Text:
Segment Open
# Experiment Results

This notebooks shows the results from the experiments. The results are read from the log files. Their path has to be defined in the following cell.

In [2]:
import pandas as pd
import plotly.express as px

ERRORDETECTION_CUSTOM_DATASET = pd.read_csv(
    "keep_logs/ed_customDataset/experiment-results.csv", index_col=False
)
ERRORDETECTION_PROMPTS = pd.read_csv(
    "keep_logs/ed_prompts/experiment-results.csv", index_col=False
)
MODEL_COMPARISON = pd.read_csv(
  "keep_logs/test_ed_Meta_vs_Bloke_good_prompt/experiment-results.csv", index_col=False
)

## Model Comparison

This experiment compares the perfomance of the model from theBloke and meta.

In [12]:
MODEL_COMPARISON["Runtime HH:MM:SS"] = MODEL_COMPARISON["Runtime"].apply(
    lambda x: f"1970-01-01 {x}"
)
MODEL_COMPARISON["Full Name"] = (
    MODEL_COMPARISON["Name"]
    + " - "
    + MODEL_COMPARISON["Namespace"].apply(lambda x: x.split(".")[2])
)
Segment Closed
What you should do: Starting at the words "# Experiment Results", please retype the experiment results notebook, stopping after "the following cell.". Rely only on the experiment results notebook above.

Information:
Segment Open
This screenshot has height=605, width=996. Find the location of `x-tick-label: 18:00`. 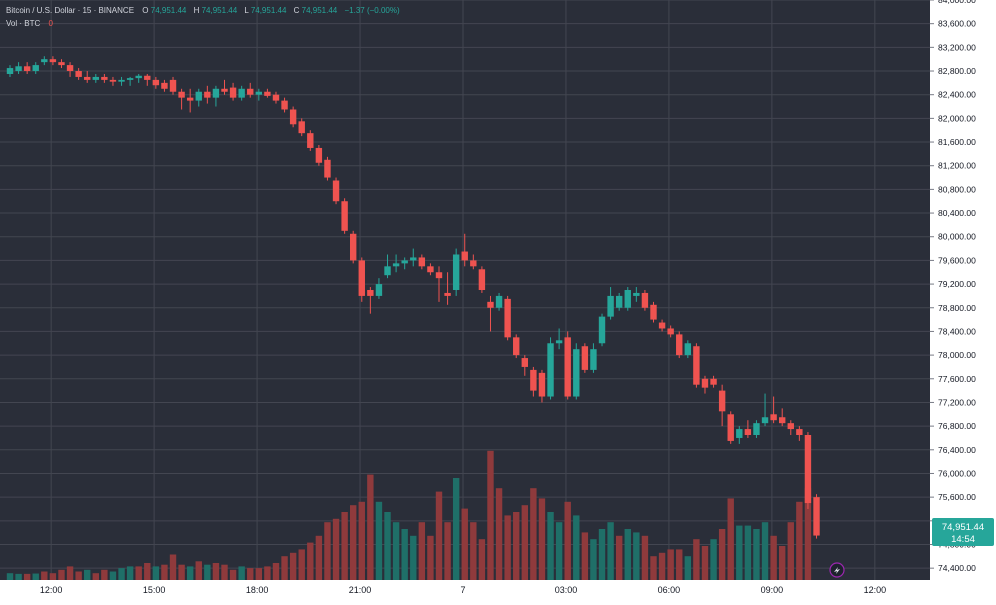

x-tick-label: 18:00 is located at coordinates (258, 590).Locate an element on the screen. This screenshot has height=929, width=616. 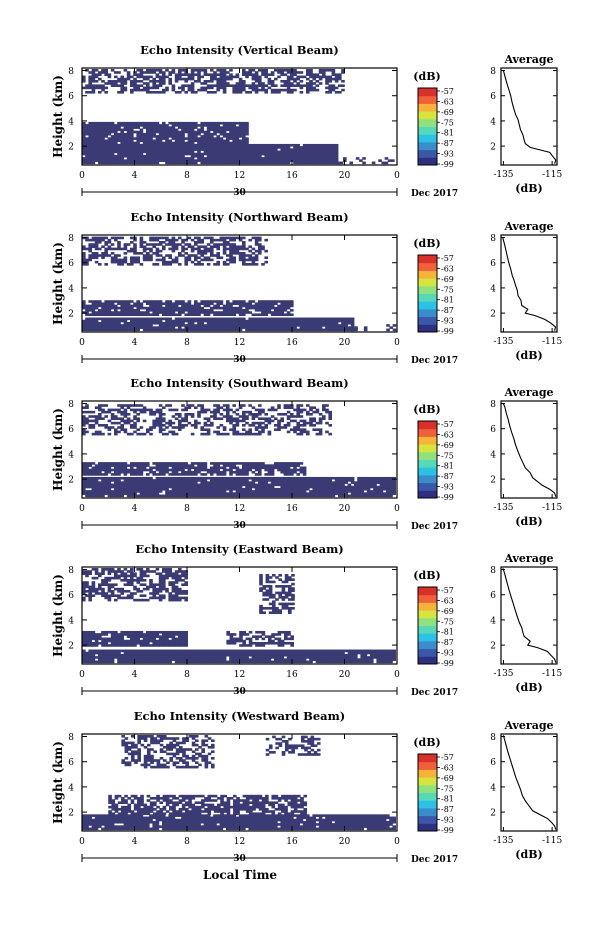
x-tick-label: 16 is located at coordinates (292, 176).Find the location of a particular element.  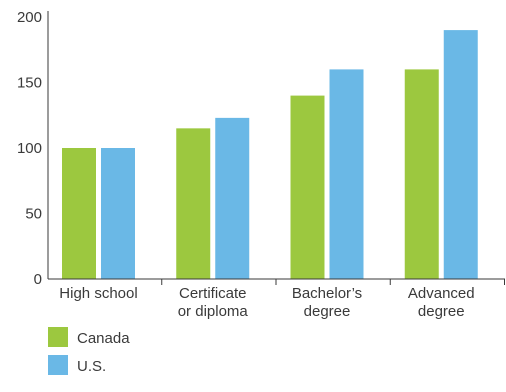

legend-label-canada: Canada is located at coordinates (104, 338).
Segment Closed
Task solution:
# Experiment Results

This notebooks shows the results from the experiments. The results are read from the log files. Their path has to be defined in the following cell.